[[ Data for analysis open ]]

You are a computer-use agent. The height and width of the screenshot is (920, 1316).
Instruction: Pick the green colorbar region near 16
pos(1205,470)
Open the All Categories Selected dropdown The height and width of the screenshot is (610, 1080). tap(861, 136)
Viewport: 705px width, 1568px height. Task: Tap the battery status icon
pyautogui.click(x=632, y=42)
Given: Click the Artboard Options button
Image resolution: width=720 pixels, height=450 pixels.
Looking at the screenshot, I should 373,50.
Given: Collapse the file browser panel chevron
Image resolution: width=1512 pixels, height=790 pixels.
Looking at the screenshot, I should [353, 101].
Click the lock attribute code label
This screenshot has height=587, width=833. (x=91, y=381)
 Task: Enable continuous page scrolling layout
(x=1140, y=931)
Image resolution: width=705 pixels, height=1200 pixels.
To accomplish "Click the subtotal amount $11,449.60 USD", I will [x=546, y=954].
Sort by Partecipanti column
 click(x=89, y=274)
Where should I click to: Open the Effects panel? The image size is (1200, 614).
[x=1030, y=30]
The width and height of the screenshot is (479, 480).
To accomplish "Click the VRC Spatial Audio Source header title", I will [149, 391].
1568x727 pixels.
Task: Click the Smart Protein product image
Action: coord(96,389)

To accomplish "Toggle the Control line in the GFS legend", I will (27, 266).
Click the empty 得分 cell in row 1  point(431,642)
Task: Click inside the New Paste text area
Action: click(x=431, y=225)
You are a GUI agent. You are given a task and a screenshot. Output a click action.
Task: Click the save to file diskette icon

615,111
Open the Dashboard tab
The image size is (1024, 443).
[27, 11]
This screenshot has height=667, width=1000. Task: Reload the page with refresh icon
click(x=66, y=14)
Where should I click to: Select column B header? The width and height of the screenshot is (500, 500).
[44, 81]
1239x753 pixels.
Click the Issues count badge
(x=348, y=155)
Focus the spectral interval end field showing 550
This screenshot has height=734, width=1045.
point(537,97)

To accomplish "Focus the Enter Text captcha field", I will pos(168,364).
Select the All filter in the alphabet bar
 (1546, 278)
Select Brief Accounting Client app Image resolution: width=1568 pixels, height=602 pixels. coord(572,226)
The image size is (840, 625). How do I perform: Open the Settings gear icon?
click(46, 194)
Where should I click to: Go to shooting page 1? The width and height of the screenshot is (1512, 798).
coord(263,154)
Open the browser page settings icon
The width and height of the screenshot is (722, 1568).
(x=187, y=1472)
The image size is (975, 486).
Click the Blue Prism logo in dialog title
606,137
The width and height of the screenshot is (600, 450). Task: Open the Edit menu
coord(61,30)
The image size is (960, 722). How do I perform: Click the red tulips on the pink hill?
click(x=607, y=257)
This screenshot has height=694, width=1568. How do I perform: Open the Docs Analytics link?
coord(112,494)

[[ Data for analysis closed ]]

■ Task instructions: Copy out the lines above with "Focus" in them.

■ Written answer:
Focus the spectral interval end field showing 550
To accomplish "Focus the Enter Text captcha field", I will pos(168,364).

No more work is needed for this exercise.